The National Council of Agricultural Employers, several agricultural associations, and individual farmers have filed a lawsuit to stop new regulations regarding temporary agricultural workers.
The group said its lawsuit, filed in the U.S. District Court for the Eastern District of Kentucky, aims to protect farm and ranch families across the country from the Department of Labor’s “unlawful and unconstitutional” final rule, “Improving Protections for Workers in Temporary Agricultural Employment in the United States,” according to a news release.
NCAE said the rule unlawfully violates the rights of U.S. farm and ranch families by stripping employers of the due process rights afforded to them by the Constitution, imposing new illogical duties on farmers that infantilize and jeopardize the safety of their farmworkers, allowing temporary foreign agricultural workers to unionize — a right not extended to U.S. farmworkers, and more.
On Aug. 29 the U.S. District Court for the Southern District of Georgia issued a preliminary injunction in the case of Kansas, et al. vs. U.S. Department of Labor, which enjoined the rule from taking effect in Georgia, Kansas, South Carolina, Arkansas, Florida, Idaho, Indiana, Iowa, Louisiana, Missouri, Montana, Nebraska, North Dakota, Oklahoma, Tennessee, Texas and Virginia, as well as for certain individuals and entities, leaving farmers and ranchers with operations in the two-thirds of states not covered by the injunction vulnerable to substantive provisions of the rule.
In the injunction, the court said that “agencies may play the sorcerer’s apprentice but not the sorcerer himself.
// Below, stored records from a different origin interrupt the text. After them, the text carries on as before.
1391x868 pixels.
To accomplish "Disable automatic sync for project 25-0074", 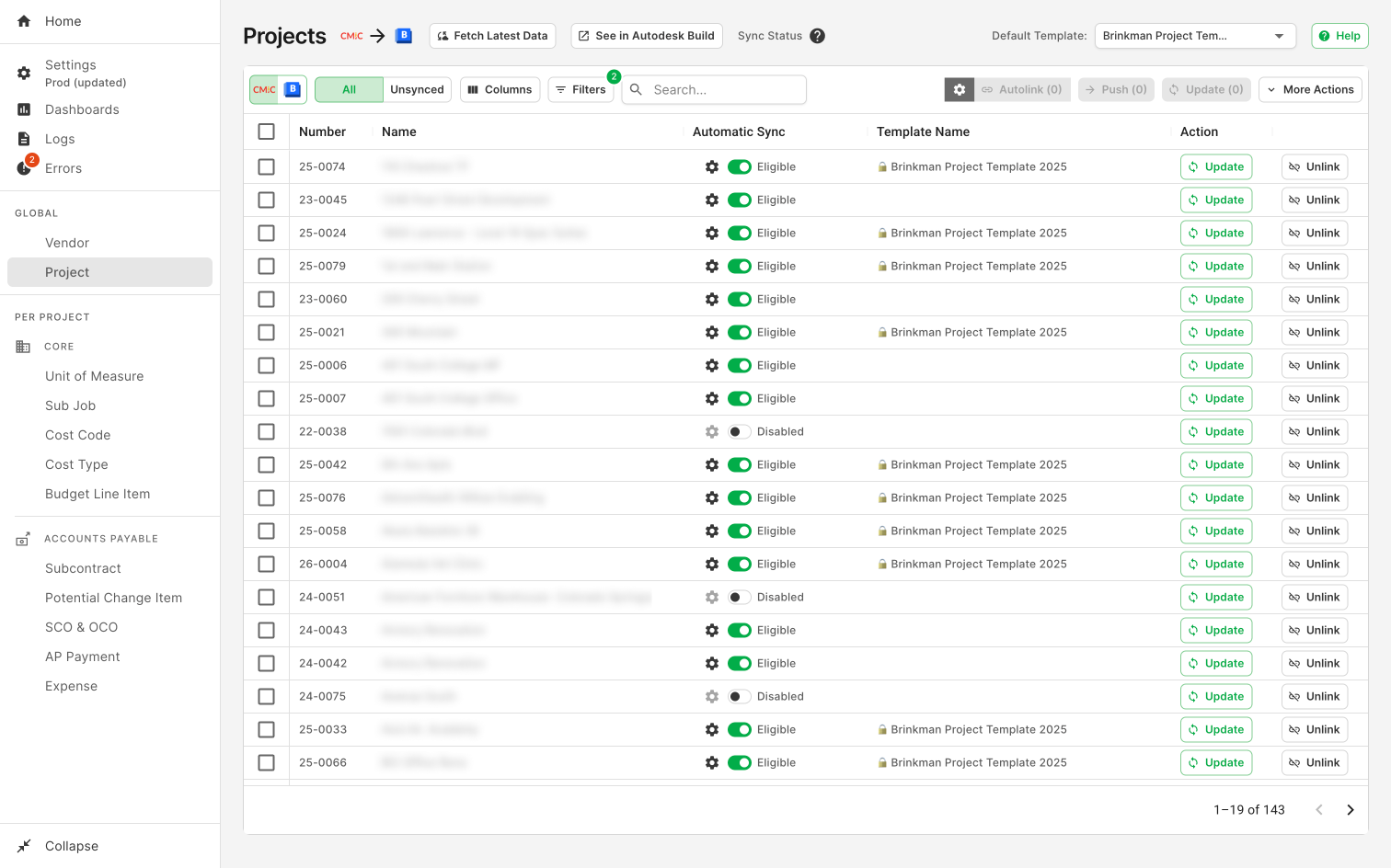I will (x=740, y=166).
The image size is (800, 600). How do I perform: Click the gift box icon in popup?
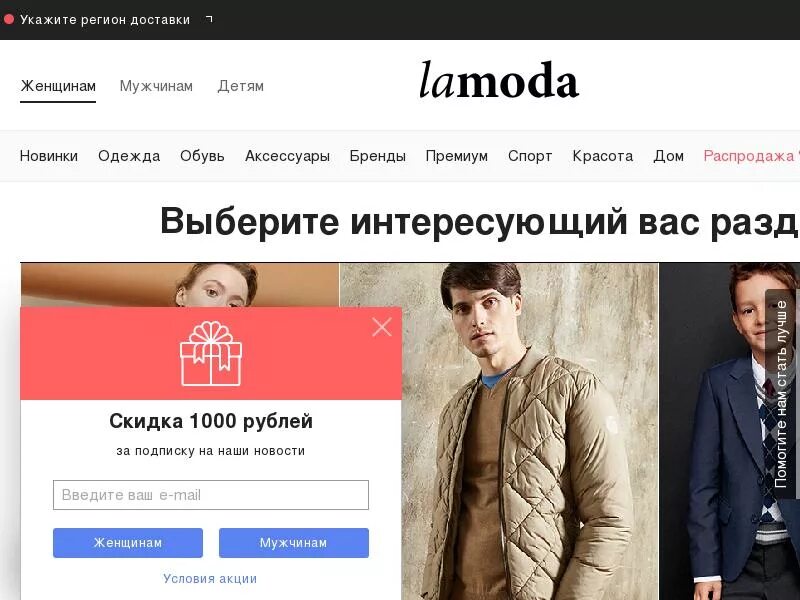[211, 353]
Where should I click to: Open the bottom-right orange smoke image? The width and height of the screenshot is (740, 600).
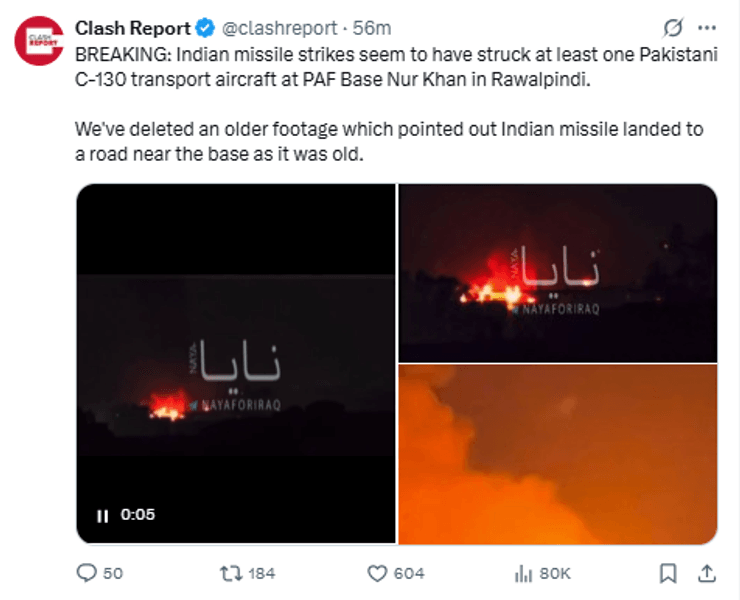[558, 454]
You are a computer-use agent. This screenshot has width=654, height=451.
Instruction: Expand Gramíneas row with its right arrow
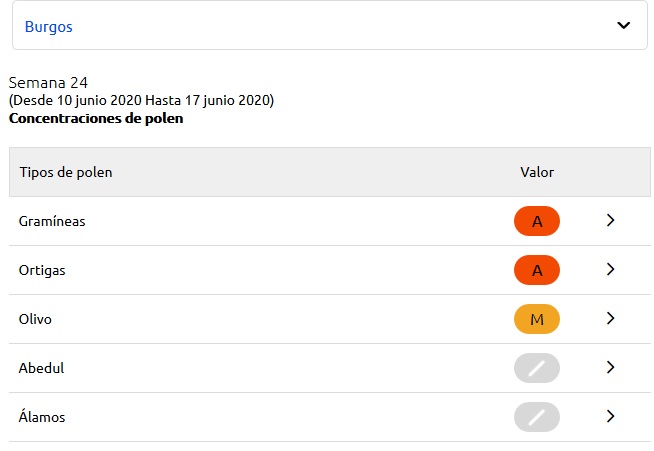click(x=611, y=220)
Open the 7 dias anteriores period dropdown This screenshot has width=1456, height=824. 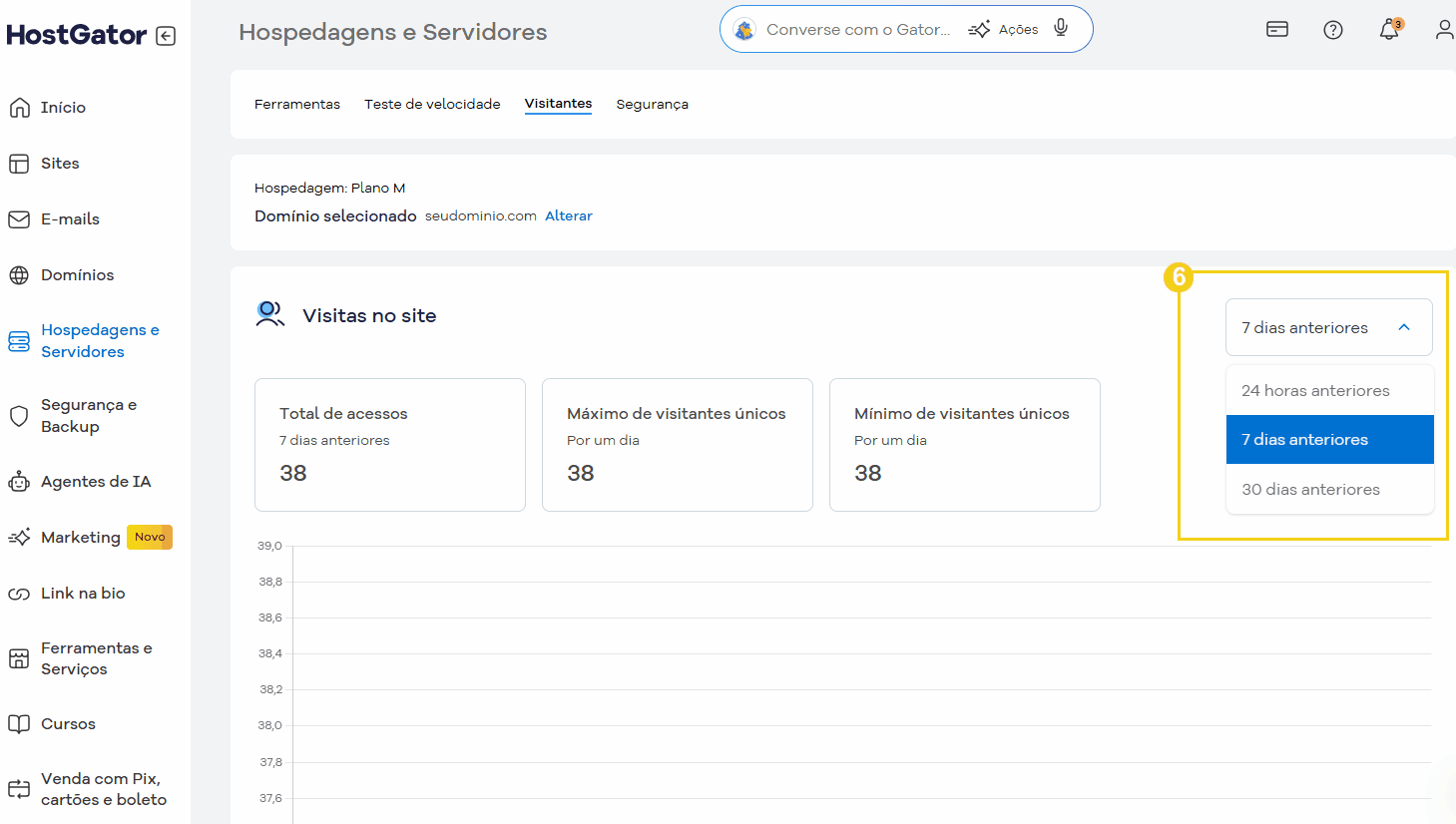1328,326
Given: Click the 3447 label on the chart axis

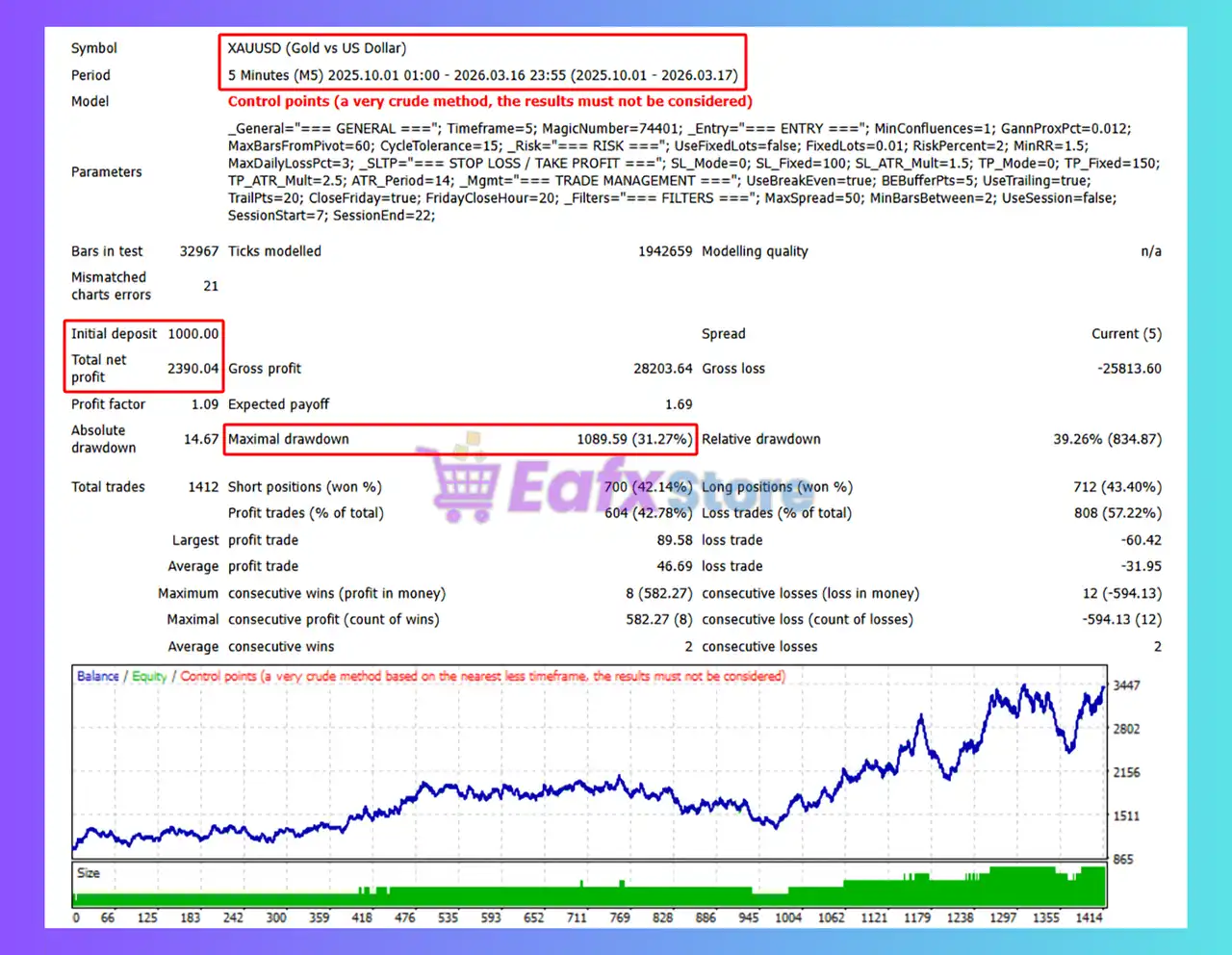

The [rule] is an attempt by the [department] to play the sorcerer. The [department] may assist Congress but may not become Congress.”
The Department of Labor issued a statement Sept. 10 on its website that it would begin processing applications from employers not covered by the injunction in accordance with the final rule on Sept. 12, the release said. The department said the agency would process applications for employers covered by the injunction in accordance with the regulations that were in effect prior, thereby creating a new multiple-application process.
“Rather than taking heed of the Judge’s wise words and withdraw the Rule in its entirety, the department decided to further complicate matters for farm and ranch families by creating a bifurcated application process at the whim of the Acting Secretary’s pen rather than through true notice-and-comment rulemaking,” Michael Marsh, president and CEO of NCAE, said in the release. “This is something the acting secretary and her department know they cannot do.
“America’s hardworking farmers and ranchers are deeply troubled by the department’s lack of regard for the important work they do each day ensuring that Americans have food to enjoy on their tables,” Marsh continued. “The council and our colleagues in this litigation are hopeful the U.S. District Court in the Eastern District of Kentucky will understand and agree that this rule must be dissolved once and for all.”